Chapitre XI : Disposition diverse
Article 60
Protection de l'appellation "groupement villageois", "groupement de quartier" et "sociétés coopératives".
- 1 - Les termes "groupement villageois" "groupement de quartier" et "société coopérative" et toute dénomination de nature à laisser entendre qu'il s'agit d'une organisation à caractère coopératif ou pré-coopératif, sont réservés aux organisations agréées, conformément aux dispositions de la présente ordonnance. Seules ces organisations peuvent les utiliser dans leur dénomination, publicité, marque, emballage et tout autre document.
- 2 - Seules les organisations agréées conformément aux dispositions de la présente ordonnance peuvent porter la dénomination "union de groupements" ou "union de coopérative". Toute infraction à ces dispositions est punie des peines prévues à l'article 218 du Code pénal.
Article 61
Dispositions pénales.
- 1 - Toute violation de la présente ordonnance ou préjudice causé aux intérêts d'une organisation à caractère coopératif ou pré-coopératif ou de ses membres doit être, si tôt constaté, porté à la connaissance du S.N.A.T.C.
- 2 - Sont punis des peines citées à l'article 337 du Code pénal, sans préjudice de l'application de cet article à tous les faits constitutifs du délit d'escroquerie :
- a) - les Administrateurs qui ont fait de leur pouvoir un usage contraire à l'intérêt de l'organisation à caractère coopératif ou pré-coopératif, à des fins personnelles ou pour favoriser une organisation ou un quelconque intérêt et, en particulier, ont disposé dans ces conditions de ses biens ou de ses crédits.
- b) - les Administrateurs qui ont procédé à la répartition des excédents en violation des articles 39 et 40 de la présente ordonnance.
- 3 - Les Administrateurs ou Directeurs-gérants de coopérative qui, de mauvaise foi, ont fait des biens ou du crédit de la coopérative un usage qu'ils savaient contraire à l'intérêt de celle-ci, dans un but personnel, ou pour favoriser une autre coopérative, société ou entreprise dans laquelle ils étaient intéressés directement ou indirectement de manière quelconque, sont punis des peines prévues à l'article 339 du code pénal.
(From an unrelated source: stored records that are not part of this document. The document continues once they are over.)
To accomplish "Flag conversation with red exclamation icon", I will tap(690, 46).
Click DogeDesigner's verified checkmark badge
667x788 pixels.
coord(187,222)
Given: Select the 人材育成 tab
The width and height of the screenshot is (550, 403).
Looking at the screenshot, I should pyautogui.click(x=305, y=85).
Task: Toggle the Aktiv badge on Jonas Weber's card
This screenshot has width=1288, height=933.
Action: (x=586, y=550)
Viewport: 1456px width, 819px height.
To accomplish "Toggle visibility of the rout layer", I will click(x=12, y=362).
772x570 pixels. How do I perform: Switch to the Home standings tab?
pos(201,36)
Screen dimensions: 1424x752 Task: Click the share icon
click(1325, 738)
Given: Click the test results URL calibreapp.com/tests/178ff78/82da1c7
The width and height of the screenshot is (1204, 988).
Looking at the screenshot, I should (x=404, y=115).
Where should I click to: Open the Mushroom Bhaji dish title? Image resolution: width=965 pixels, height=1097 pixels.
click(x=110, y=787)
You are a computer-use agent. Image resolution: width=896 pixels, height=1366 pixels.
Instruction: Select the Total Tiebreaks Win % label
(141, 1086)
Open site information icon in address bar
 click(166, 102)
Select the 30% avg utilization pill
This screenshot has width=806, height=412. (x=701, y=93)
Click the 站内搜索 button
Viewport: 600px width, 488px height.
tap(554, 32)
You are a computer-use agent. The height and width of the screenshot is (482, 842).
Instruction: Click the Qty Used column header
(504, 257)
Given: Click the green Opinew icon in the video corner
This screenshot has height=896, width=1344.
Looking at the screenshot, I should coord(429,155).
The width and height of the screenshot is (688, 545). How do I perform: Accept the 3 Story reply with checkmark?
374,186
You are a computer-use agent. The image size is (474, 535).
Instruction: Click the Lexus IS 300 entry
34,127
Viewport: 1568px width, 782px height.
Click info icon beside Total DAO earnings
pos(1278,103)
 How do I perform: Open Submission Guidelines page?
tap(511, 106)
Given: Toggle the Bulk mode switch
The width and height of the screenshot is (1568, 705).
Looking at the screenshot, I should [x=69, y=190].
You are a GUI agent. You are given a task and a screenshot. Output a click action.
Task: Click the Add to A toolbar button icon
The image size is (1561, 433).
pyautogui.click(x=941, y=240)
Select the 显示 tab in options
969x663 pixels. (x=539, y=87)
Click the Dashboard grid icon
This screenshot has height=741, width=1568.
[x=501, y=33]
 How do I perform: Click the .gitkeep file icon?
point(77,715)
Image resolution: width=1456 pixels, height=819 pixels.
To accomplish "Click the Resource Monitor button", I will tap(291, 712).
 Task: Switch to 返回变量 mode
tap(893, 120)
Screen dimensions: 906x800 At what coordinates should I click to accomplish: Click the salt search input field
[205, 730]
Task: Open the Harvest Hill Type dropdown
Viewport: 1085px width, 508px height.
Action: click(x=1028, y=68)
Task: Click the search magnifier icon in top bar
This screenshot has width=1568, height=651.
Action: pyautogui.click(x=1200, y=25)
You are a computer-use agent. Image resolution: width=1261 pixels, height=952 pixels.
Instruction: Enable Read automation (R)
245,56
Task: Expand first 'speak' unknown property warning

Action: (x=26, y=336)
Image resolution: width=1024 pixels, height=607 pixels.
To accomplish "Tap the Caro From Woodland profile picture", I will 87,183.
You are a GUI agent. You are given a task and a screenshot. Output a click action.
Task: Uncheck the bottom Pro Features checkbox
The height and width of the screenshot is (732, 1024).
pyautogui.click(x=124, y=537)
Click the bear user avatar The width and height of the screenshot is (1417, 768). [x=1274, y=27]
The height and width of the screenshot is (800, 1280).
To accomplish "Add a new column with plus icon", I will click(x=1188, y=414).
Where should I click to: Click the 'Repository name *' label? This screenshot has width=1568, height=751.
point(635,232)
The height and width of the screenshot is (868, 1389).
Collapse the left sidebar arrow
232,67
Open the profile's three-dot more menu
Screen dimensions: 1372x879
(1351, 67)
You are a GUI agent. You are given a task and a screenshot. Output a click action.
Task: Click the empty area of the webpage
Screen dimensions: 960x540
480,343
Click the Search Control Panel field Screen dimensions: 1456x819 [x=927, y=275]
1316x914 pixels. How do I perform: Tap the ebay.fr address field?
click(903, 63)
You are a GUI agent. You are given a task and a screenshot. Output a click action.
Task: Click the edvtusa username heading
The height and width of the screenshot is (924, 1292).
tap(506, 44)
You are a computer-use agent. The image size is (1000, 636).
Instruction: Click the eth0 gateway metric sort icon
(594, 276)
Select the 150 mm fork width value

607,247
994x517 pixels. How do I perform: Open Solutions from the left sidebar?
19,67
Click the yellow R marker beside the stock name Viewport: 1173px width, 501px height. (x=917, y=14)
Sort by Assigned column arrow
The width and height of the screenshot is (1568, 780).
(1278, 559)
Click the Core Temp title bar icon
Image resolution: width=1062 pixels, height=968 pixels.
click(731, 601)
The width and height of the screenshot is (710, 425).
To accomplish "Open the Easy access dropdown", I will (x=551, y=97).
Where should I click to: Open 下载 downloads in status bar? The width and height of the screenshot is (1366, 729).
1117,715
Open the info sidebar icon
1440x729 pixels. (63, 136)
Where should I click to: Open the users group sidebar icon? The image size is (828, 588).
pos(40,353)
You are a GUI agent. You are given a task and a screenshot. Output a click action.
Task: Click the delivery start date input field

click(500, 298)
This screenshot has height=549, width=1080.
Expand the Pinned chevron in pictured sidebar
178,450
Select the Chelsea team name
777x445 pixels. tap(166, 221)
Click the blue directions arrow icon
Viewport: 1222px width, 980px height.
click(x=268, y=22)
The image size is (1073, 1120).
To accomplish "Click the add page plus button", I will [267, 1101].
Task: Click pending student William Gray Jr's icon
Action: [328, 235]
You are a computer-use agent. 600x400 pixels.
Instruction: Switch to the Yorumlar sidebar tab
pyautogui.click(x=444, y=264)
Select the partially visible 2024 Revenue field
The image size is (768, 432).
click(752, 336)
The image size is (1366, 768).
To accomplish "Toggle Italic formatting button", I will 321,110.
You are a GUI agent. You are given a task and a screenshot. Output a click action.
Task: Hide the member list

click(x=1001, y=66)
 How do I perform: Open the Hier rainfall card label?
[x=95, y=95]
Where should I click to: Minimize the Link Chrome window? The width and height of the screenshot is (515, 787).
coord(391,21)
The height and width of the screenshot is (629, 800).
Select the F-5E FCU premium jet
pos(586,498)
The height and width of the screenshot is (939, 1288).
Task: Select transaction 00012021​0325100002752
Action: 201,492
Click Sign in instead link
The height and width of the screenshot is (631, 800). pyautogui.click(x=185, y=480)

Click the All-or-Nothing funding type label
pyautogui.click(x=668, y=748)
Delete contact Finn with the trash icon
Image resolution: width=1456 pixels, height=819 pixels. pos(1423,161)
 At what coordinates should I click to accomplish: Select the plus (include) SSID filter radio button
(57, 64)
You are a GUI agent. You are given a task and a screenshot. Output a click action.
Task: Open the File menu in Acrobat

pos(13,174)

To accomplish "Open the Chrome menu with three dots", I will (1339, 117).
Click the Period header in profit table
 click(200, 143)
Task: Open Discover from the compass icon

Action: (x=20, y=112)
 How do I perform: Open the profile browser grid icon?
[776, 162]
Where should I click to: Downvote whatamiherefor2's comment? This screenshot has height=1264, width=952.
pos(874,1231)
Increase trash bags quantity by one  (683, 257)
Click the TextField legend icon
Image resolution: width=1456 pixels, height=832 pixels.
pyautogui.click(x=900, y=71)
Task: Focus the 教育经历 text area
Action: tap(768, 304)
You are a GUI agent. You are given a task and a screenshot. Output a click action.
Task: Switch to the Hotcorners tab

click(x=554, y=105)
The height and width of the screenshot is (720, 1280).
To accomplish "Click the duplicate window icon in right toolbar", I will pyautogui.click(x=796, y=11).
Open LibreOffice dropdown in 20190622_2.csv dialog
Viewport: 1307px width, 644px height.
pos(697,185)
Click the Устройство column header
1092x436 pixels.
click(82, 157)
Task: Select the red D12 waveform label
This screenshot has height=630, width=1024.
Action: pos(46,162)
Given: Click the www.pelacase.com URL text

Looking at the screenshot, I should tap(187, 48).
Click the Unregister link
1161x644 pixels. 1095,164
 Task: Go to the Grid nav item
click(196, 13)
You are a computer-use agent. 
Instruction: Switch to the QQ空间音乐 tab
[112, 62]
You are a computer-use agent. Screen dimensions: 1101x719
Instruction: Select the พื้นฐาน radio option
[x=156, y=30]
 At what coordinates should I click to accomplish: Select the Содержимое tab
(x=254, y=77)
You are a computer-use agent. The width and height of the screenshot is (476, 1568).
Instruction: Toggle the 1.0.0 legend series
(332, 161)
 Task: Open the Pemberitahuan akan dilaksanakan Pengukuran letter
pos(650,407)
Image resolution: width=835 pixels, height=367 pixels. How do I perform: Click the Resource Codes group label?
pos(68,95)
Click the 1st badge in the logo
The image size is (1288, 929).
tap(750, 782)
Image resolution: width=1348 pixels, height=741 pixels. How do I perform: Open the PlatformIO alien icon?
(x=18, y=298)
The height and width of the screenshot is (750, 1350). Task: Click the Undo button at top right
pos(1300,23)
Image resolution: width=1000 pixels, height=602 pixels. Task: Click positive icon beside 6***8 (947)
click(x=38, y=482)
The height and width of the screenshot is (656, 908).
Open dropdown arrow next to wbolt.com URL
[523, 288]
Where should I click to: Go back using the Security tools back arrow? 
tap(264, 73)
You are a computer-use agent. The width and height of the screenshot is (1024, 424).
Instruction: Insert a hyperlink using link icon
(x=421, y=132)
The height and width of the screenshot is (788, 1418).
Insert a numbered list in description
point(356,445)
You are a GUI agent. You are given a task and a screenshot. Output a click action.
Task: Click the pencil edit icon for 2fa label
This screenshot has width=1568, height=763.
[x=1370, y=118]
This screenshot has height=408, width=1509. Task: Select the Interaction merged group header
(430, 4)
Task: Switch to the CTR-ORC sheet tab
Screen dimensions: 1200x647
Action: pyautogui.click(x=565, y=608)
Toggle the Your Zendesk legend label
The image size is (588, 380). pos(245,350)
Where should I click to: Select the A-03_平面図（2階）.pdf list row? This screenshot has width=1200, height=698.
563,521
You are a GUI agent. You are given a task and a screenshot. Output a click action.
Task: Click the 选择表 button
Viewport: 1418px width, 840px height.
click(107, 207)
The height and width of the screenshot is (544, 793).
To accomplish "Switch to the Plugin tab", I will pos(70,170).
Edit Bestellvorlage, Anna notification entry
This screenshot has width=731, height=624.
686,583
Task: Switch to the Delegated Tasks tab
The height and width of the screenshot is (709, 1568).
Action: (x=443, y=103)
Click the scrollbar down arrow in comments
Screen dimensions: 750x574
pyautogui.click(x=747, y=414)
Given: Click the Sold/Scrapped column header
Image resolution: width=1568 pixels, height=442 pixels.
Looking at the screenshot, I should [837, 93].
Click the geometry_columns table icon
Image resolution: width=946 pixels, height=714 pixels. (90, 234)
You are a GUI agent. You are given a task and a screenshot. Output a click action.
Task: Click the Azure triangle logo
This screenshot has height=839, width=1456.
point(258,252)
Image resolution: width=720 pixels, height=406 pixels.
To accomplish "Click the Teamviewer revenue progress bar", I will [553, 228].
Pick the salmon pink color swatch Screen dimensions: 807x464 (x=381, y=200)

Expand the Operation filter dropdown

- 4 - Les Administrateurs ou Directeurs-gérants de coopérative, ou tout personnel de la coopérative qui commettent un abus de confiance sur les fonds, avoirs, produits appartenant à la coopérative ou avancés à celle-ci par l'État ou par un organisme public, para-public, sont punis des peines prévues par les articles 142 et suivants du Code pénal réprimant les infractions contre les derniers publics.
Article 62
Pouvoir du Secrétariat d'État à la décentralisation de régler par décret d'application. Le Secrétariat d'État à la décentralisation peut soumettre aux autorités compétentes un décret afin de déterminer les modalités d'application de la présente ordonnance.
Article 63
Dispositions transitoires.
- 1 - Toutes les sociétés coopératives ayant leur siège en République de Guinée et agréées sous le régime de la loi 12/AN/CP/64 du 9 janvier 1964 seront régies par les dispositions de la présente ordonnance.
- 2 - Les organisations à caractère coopératif ou pré-coopératif ayant leur siège en République de Guinée et qui ne satisfont pas aux dispositions de la présente ordonnance, disposent d'un délai de deux ans à partir de son entrée en vigueur pour apporter à leur organisation et à leurs statuts, les modifications nécessaires.
Article 64
Abrogation des dispositions antérieures contraire à la présente ordonnance. Sont abrogées toutes dispositions antérieures à la présente ordonnance, notamment la loi n° 12/AN/CP/64.
Article 65
Date d'entrée en vigueur. La présente ordonnance, qui entre en vigueur à compter de sa date de signature, sera publiée au Journal Officiel de la République de Guinée.